[[ Provided records, beginning ]]
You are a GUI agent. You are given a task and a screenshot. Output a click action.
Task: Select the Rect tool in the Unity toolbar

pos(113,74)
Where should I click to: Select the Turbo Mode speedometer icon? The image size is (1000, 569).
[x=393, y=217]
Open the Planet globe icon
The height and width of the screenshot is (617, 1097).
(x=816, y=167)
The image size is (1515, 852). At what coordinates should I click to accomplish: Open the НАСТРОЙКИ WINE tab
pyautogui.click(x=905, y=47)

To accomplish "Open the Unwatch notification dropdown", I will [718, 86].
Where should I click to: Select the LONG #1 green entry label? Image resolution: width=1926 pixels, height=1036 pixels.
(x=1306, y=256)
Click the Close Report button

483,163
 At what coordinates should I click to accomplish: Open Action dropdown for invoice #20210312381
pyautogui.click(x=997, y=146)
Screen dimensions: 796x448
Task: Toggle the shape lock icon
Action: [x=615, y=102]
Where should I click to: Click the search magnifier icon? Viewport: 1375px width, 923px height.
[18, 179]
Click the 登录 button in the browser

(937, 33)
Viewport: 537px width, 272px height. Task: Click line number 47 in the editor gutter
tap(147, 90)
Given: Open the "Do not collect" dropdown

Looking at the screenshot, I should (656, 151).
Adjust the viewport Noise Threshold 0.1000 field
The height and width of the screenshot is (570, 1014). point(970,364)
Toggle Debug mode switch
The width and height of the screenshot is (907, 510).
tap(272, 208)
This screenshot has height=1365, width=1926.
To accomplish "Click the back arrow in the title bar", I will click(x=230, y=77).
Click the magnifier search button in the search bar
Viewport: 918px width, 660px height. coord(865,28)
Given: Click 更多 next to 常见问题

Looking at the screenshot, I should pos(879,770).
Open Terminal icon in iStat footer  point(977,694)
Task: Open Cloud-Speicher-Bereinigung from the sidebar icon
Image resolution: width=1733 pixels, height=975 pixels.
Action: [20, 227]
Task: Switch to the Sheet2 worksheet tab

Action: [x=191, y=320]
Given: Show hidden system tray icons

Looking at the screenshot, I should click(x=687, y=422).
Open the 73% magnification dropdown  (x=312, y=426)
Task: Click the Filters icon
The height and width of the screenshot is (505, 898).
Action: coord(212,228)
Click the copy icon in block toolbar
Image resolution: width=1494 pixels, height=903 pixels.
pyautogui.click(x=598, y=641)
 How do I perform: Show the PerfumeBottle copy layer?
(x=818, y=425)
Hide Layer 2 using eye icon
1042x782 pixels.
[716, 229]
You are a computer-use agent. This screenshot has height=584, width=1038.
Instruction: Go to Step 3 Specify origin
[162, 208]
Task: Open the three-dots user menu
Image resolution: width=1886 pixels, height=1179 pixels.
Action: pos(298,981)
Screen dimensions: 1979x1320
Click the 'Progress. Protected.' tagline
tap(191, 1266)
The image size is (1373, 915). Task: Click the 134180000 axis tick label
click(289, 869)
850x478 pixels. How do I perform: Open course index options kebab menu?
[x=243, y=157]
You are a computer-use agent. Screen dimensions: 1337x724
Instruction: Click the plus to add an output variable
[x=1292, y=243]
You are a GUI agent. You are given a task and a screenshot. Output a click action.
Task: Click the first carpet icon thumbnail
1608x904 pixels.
[[ Provided records, end ]]
- What the exercise asks:
Look above for the line with "Task: Open Cloud-Speicher-Bereinigung"; retype exactly that line, every line after it up to the line with "You are a computer-use agent. Screen", and that line too, nothing else.

- The completed task:
Task: Open Cloud-Speicher-Bereinigung from the sidebar icon
Image resolution: width=1733 pixels, height=975 pixels.
Action: [20, 227]
Task: Switch to the Sheet2 worksheet tab

Action: [x=191, y=320]
Given: Show hidden system tray icons

Looking at the screenshot, I should click(x=687, y=422).
Open the 73% magnification dropdown  (x=312, y=426)
Task: Click the Filters icon
The height and width of the screenshot is (505, 898).
Action: coord(212,228)
Click the copy icon in block toolbar
Image resolution: width=1494 pixels, height=903 pixels.
pyautogui.click(x=598, y=641)
 How do I perform: Show the PerfumeBottle copy layer?
(x=818, y=425)
Hide Layer 2 using eye icon
1042x782 pixels.
[716, 229]
You are a computer-use agent. This screenshot has height=584, width=1038.
Instruction: Go to Step 3 Specify origin
[162, 208]
Task: Open the three-dots user menu
Image resolution: width=1886 pixels, height=1179 pixels.
Action: pos(298,981)
Screen dimensions: 1979x1320
Click the 'Progress. Protected.' tagline
tap(191, 1266)
The image size is (1373, 915). Task: Click the 134180000 axis tick label
click(289, 869)
850x478 pixels. How do I perform: Open course index options kebab menu?
[x=243, y=157]
You are a computer-use agent. Screen dimensions: 1337x724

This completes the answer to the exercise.